Digo: essa história de confinamento é divertido é válido para alguns, sobretudo para os antissociais e que odeiam a interação humana, e graças a Deus não são a  maioria. Eu adoro ficar sozinha, e me viro com a tecnologia para agendar encontros via Zoom e Hangouts com amigos e parentes. Talvez seu sobrinho esteja amando a pandemia para ficar o dia inteiro no videogame. Talvez a família que vive junto esteja bem, pois estão cozinhando pratos incríveis e se reconectando.

Mas para os idosos que moram sozinhos, a vida não pode ser doce vivendo totalmente confinados.

Talvez eles deveriam ter livre arbítrio para decidir se preferem sair e arriscar até morrerem de falta de ar no hospital. Eles não são burros, eu repito.

Mas pensem que quando éramos adolescentes, e queríamos ficar na rua de madrugada, pegando carona com algum boy desconhecido, viajando com pessoas novas, nossos pais também faziam o mesmo terrorismo da ameaça de perigo iminente.

Eu tinha rodinhas nos pés e um fogo no rabo danado para sair à noite, e minha mãe não dormia enquanto não escutasse o barulho de eu chegando em casa, seja 1 ou 6 horas da manhã.  E dá-lhe sermão. E o que a gente fazia? Entrava por um ouvido e saía por outro. Não que fôssemos burros ou irresponsáveis. A vida é uma só.  Se você tem medo, tá vivo.

Alguns poucos adolescentes sucumbiram como os idosos que sucumbiram pelo Covid-19. Em acidentes bestas, em assaltos, em estupros. A maioria, como eu, está viva para contar a história e dizer que sim, não se arrepende de ter sido a desobediente.

Eu fui, eu vivi, eu adorei cada noitada, e mesmo assim, escutei  parcialmente meus pais. Tive o cuidado de não voltar com ninguém (muito) bêbado, de não pegar carona com desconhecidos, de não marcar bobeira na rua à noite.

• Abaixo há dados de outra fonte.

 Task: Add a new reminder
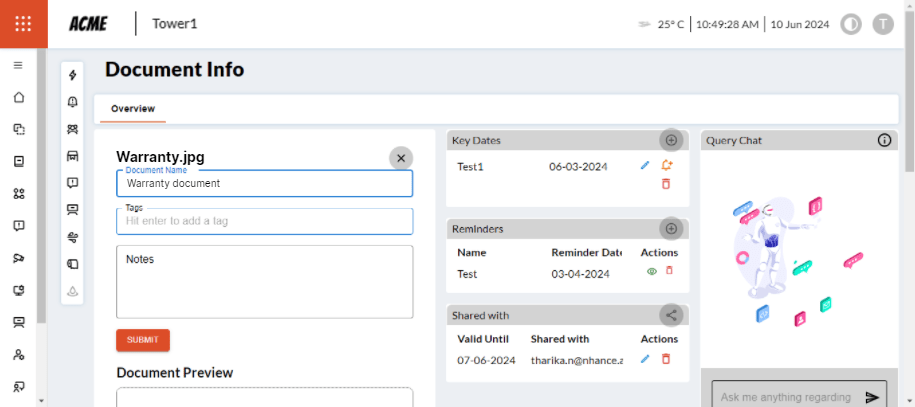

Espero que eles nos escutem. Que lavem suas mãos, que carreguem e vistam suas máscaras de proteção, que evitem lugares aglomerados. Mas deixar de sair à rua e viver ? Que eles decidam o que é melhor para eles.

À senhora de 85 anos que hoje estais no céu, que esteja flanando de um lugar muito melhor que o nosso e que esteja dando todos os rolês que sua alma merece!

Não me julguem. Não sou bolsominion, eu absolutamente discordo dessa abertura  desembestada que nossa cidade está promovendo e ainda continuo reclusa na minha casa, serena e feliz. Mas sejamos talvez os filhos chatinhos que orientam os pais, mas não os proíbam. Eles vão saber o que é melhor para eles.